INSTRUCTIONS FOR THE TASK → Before copying, set aside the pictures; then restate exactly the lines from the one with "Events (755, 236)" through the last line of the records.

++++ SOURCE MATERIAL

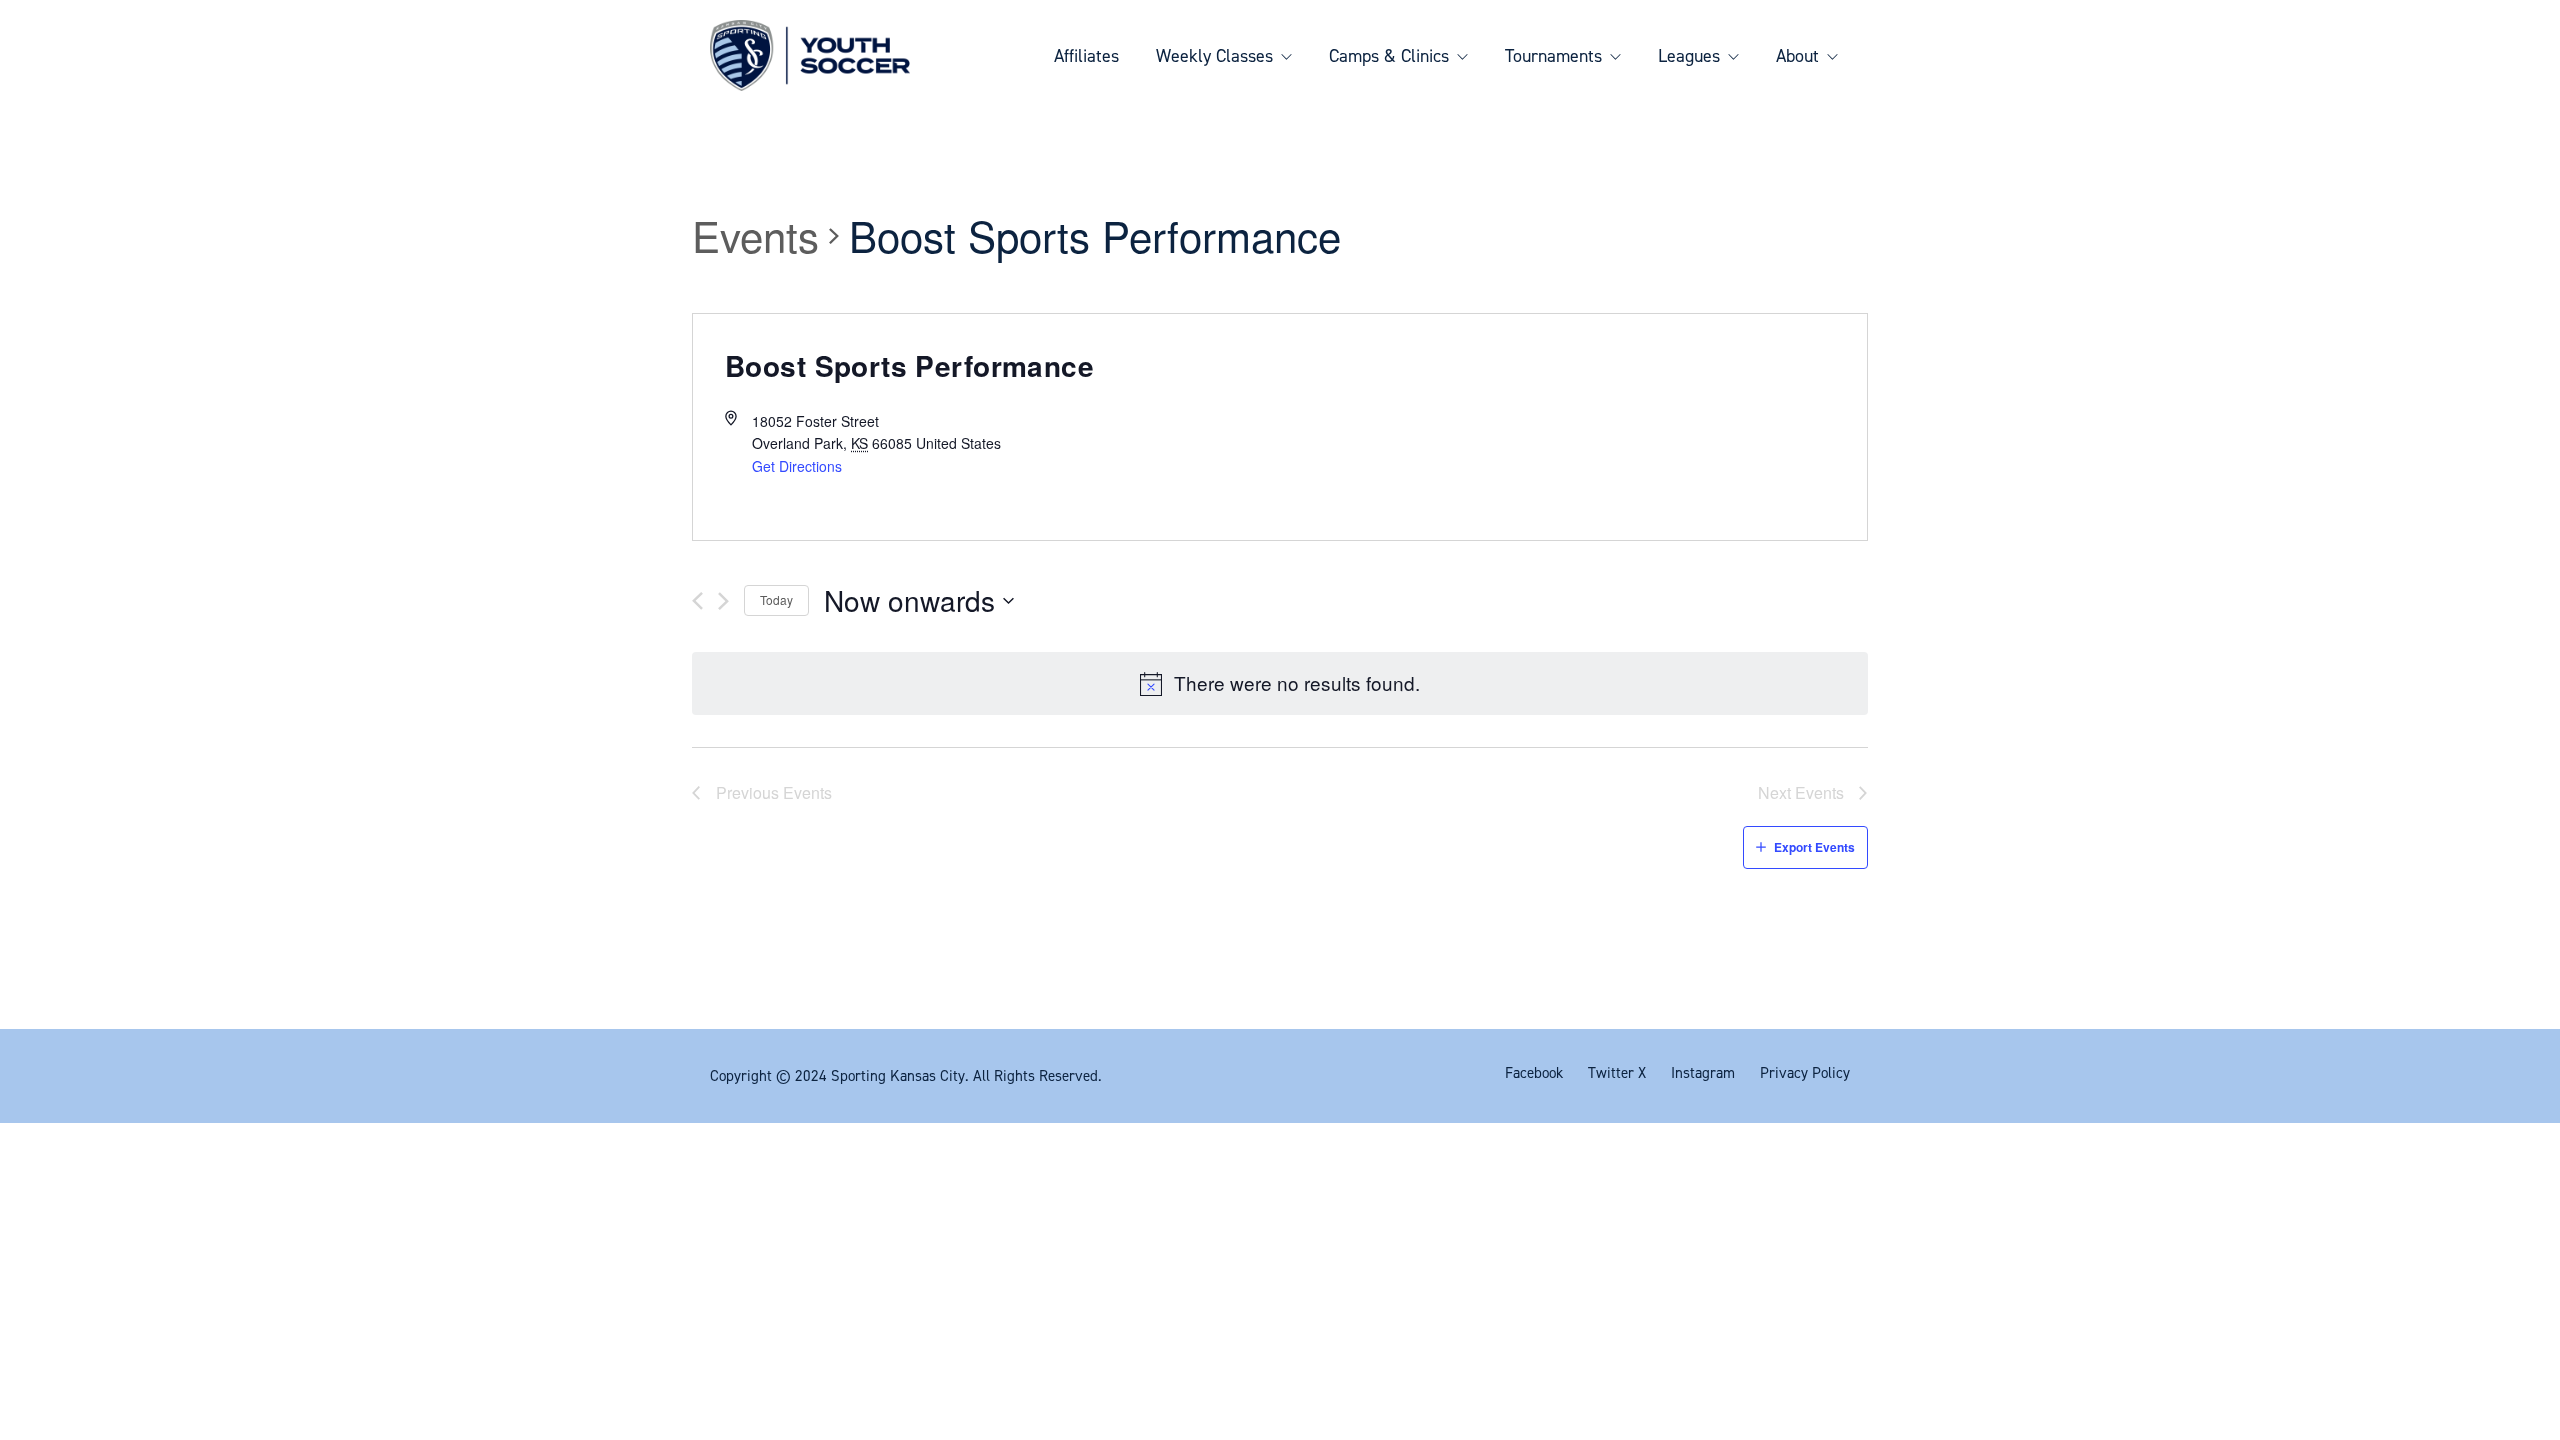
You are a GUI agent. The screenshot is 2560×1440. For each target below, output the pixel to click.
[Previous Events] (697, 601)
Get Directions (797, 466)
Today (776, 599)
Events (755, 236)
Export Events (1814, 847)
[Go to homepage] (810, 55)
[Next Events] (723, 601)
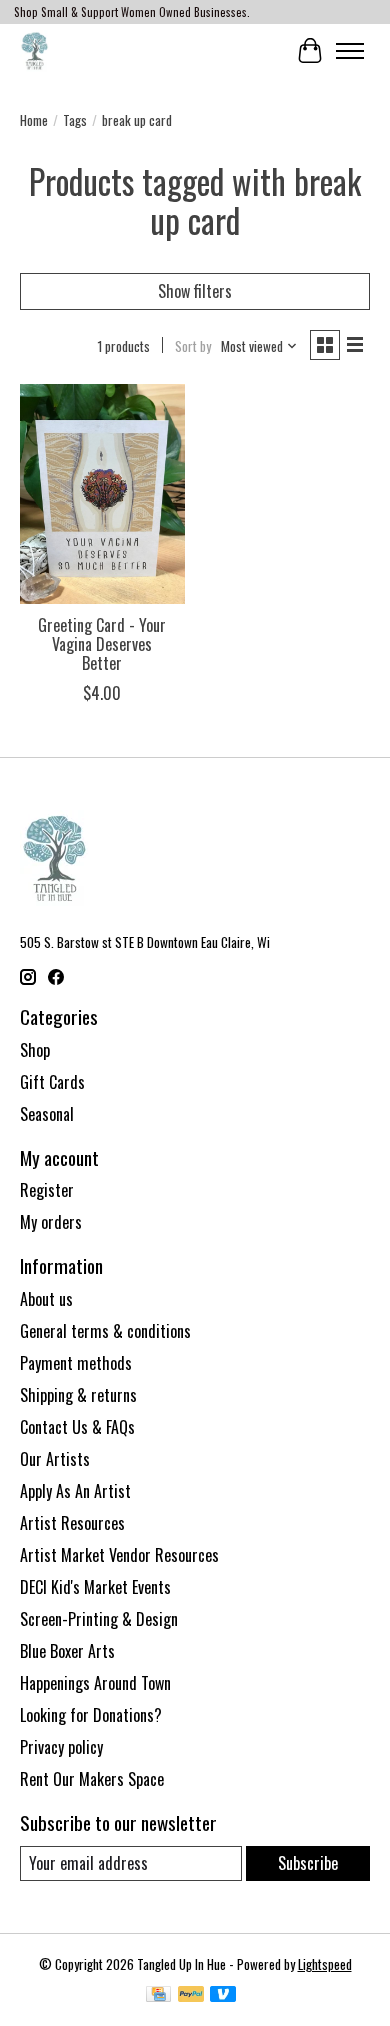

++++++++

OUTPUT FOR THIS TASK →
Events (755, 236)
Export Events (1814, 847)
[Go to homepage] (810, 55)
[Next Events] (723, 601)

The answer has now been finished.